MicroBrewr 053: Pink Boots Society empowers women in beer

Teri Fahrendorf had been brewing professionally for 19 years when she went on a road trip. She visited 71 breweries, brewed at 38 of them, and blogged the whole way. Throughout the trip, she did meet a few other women working in craft beer. They always asked whether there were others. So they started the Pink Boots Society.

Pink Boots Society is a non-profit to empower women beer professionals to advance their careers in the beer industry. Today, Pink Boots Society has over 1,500 members in 40 chapters worldwide.

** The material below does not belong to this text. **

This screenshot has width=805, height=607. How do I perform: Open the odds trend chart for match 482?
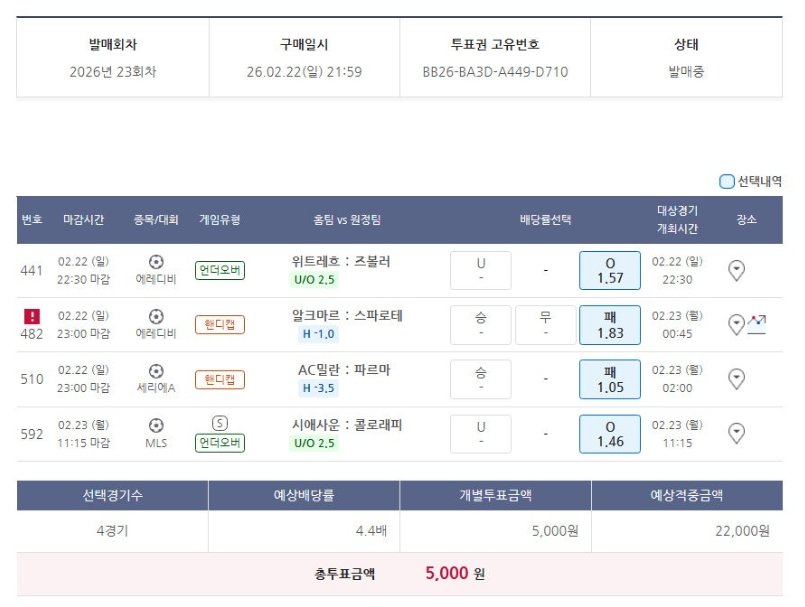click(x=757, y=324)
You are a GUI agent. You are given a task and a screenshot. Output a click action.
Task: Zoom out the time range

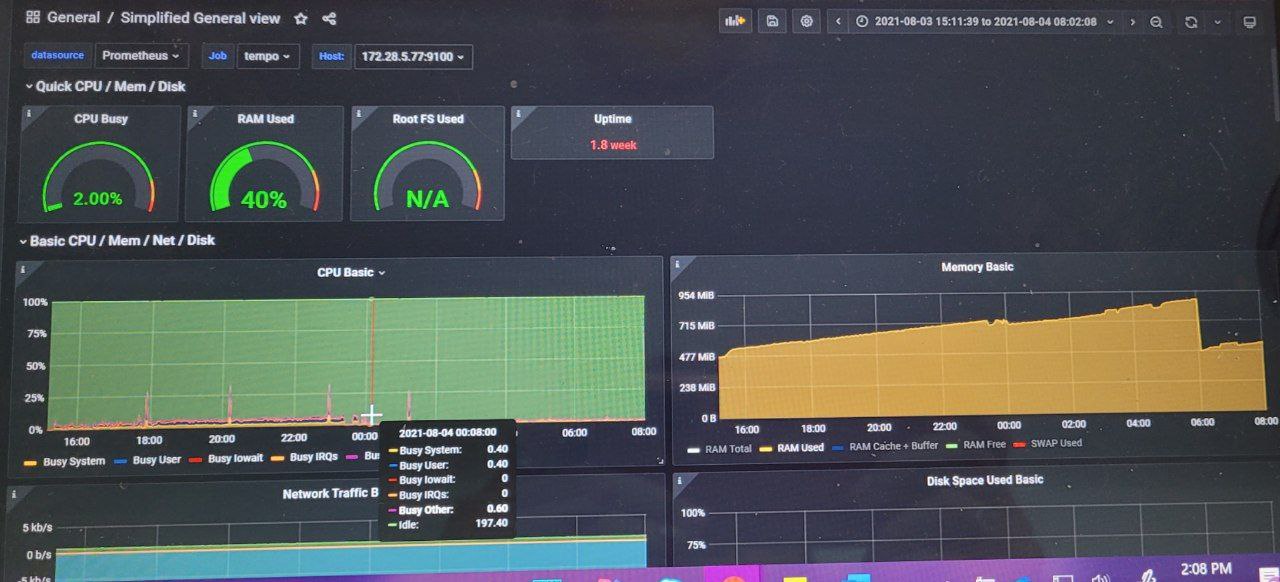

You don’t have to be a brewer to be a member of Pink Boots Society. As long as you earn income from beer in some way, you can join Pink Boots Society. Members include brewers, loan officers, jewelry makers, lawyers, and blog editors.

Roles for women have traditionally been volunteer roles, says Teri, like child rearing or housekeeping. Consequently, modern society often expects women to work in volunteer positions.

“Your value that you are putting into the world,” says Teri, “needs to be recognized in a value that the world recognizes, which is cash.”

In addition to moral support and educational seminars, Pink Boots Society has a scholarship fund for women in the beer industry.


Volunteers needed

Pink Boots Society is an almost entirely volunteer organization. So they’re always looking for more women to join and for volunteers. If you are a statistician or can work with data and numbers, Pink Boots Society needs your help. Get in touch with them here or through the contact info below.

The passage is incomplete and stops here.